When you have higher experiences of Reality, then the words will have meaning. Prior to those higher experiences, your understanding of what the words are actually saying will be incomplete, even to the point of being oppositional in meaning and orientation. For this reason, talking about God without undergoing a spiritual practice is basically heretical, for the word “God” to us may then even point to the concept of “Devil”; indeed, when the word “God” activates feelings of oppression and narcissistic fear, it may in fact be demonic forces operating through references to God. This represents inversion, where the profane masquerades as the sacred, where disempowerment masquerades as empowerment, where the false self pretends to be the True Self. 

The attempt to understand the highest Truth with the most ignorant mind will necessarily lead to total inversion. We see this amplified in modern approaches to religion, often under the banner of organized religion, but also, under the banner of alternative New Age approaches – as overcompensations – to the perception of the old ways. Both, as epistemological consequences, have emerged through the bloody evisceration of spirituality from religion through the mechanism of modernity. On a mass scale, they are like an empty corpse of the once vibrant body, the symbols no longer being understood the way they were meant to be.

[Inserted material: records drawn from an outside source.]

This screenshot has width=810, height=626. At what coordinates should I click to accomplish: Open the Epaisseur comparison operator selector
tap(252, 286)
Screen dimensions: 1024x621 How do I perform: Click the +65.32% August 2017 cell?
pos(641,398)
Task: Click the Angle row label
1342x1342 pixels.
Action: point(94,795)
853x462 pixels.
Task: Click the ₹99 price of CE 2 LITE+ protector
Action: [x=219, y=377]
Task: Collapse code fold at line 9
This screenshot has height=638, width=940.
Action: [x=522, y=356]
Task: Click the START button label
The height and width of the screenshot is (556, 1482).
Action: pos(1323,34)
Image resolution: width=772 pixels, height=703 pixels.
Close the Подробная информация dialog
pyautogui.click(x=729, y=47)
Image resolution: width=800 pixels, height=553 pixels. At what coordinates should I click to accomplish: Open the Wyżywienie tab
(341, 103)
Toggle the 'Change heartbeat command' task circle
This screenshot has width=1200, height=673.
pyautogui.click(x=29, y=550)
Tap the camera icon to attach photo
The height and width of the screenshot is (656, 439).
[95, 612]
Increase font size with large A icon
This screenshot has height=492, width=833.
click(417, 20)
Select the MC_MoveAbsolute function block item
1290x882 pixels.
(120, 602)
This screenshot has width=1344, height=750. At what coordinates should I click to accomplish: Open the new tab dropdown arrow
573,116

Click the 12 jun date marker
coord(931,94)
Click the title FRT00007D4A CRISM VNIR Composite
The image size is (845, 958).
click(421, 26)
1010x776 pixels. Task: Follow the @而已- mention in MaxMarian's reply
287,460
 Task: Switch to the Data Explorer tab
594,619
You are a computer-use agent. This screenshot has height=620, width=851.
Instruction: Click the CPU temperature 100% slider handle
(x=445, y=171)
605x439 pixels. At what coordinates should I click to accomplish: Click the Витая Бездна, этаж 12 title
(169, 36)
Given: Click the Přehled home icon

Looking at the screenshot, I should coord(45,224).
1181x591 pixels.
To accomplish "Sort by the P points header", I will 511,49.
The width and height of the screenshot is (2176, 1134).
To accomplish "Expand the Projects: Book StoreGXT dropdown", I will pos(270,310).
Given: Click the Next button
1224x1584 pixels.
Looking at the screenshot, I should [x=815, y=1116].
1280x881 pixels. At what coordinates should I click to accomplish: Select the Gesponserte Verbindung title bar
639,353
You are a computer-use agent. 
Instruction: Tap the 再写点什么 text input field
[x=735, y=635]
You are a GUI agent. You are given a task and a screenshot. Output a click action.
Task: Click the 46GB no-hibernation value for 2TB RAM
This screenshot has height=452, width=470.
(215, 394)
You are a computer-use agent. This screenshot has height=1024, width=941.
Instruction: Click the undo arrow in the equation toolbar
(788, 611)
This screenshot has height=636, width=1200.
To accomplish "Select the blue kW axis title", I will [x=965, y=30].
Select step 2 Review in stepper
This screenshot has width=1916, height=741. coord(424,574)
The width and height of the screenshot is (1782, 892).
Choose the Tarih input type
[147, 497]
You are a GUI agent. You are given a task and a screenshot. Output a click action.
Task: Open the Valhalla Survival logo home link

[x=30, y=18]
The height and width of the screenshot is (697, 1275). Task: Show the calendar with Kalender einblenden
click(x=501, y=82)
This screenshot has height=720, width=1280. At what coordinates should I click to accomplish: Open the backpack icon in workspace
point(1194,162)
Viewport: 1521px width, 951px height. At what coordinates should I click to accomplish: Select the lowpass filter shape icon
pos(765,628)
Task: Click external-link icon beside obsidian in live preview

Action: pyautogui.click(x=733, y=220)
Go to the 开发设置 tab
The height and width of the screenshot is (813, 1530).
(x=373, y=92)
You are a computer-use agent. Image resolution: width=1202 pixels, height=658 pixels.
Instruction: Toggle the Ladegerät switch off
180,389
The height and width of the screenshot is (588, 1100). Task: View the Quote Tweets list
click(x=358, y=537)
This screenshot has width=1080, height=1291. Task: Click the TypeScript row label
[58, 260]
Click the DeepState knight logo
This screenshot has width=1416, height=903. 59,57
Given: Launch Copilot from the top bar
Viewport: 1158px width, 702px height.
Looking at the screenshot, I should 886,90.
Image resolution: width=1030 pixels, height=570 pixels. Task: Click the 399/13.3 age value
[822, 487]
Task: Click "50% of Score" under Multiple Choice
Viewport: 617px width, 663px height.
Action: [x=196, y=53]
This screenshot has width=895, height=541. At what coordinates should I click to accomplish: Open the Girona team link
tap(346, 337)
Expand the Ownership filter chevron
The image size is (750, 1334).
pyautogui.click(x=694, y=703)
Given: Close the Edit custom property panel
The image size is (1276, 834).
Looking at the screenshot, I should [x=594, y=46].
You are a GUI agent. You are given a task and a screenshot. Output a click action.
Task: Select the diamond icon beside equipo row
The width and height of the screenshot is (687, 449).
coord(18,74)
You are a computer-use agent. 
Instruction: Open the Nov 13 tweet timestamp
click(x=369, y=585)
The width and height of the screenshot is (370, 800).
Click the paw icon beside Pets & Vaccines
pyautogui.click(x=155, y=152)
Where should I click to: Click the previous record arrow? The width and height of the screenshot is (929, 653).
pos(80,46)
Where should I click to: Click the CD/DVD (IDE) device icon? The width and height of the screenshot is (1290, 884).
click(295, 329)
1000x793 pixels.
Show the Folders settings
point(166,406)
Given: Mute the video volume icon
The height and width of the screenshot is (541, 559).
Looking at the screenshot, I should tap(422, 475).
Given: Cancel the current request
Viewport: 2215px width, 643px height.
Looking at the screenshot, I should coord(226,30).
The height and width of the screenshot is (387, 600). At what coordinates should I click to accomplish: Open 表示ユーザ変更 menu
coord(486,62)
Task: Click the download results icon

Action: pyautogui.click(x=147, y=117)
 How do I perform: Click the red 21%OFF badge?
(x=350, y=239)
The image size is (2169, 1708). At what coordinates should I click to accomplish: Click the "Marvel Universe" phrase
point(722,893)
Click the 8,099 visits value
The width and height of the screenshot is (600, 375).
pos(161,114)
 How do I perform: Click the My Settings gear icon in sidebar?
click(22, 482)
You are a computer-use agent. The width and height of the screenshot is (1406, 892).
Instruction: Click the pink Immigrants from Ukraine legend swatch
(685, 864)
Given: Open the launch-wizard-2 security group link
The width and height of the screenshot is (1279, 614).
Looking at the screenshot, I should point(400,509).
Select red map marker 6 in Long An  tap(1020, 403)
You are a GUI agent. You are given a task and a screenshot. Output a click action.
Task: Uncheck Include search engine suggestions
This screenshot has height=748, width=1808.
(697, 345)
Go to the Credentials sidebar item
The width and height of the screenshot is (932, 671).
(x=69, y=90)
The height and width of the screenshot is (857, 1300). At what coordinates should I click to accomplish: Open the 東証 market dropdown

Traditionally religions were understood as spiritual disciplines that revolved around cultivating the mind, the body, and the spirit in order to remember the ancient Divine Knowledge nestled in the root of Being, the Heart, which is the seat of consciousness. There are many verses, for instance, in the Qur’an that can only be fully understood when their reality is experienced to some degree, such as the verses that talk about the soul and its leaving of the body, or the verses about the soul’s journey and the Lote Tree, or the verses about God and the Divine Attributes, or the verses of Light, or the verses that describe the elements of Heaven and Hell. The same is true for the Indian texts that mention concepts such as the energy body, the “Pure White Radiant Light” as the true nature of mind, and higher states of non-attachment and उपेक्षा (Upekṣā), and so on. These are expressions of higher realities that are impossible to be understood by a mere reading and textual interpretation through reason. Interpretation goes through the filter of the mind, which in turn is based on experience. If we attempt to interpret using our experiences of worldly life, the symbols that point to non-worldly life will be reduced and made material, and thus corrupted.

Words, as symbols, are inherently tied to the spiritual path. Words have resonance by virtue of their sound structure, which is tied to their descriptive aspect. This resonance has vibrational qualities which enliven the spirit with feeling and emotion. The words of the Divine Path are spiritual symbols that revive ancient feelings and emotions that are connected to the Divine Memory. In all spiritual traditions there is the association between meditative practices and sounds, and between sounds as vibrations and colors and their frequencies, all together in order to convey Beauty as a unique experience within. Through the frequencies of sound and color, painted upon the canvass of imagination, there is the activation of that ancient memory of God. As an experience, it characterizes the very nature of Being, which is that of Beauty; this nature of Being, colored in Beauty, resonates from the physical dimension through the energy dimensions or the subtle dimensions, which is experienced through the energy or subtle body, all the way up to the Divine Presence itself. This resonance, therefore, is like a bridge that connects us to the Divine Reality, and it describes the Path of Ascension or the Path of Enlightenment that is referenced as the central premise of the various spiritual-religious traditions.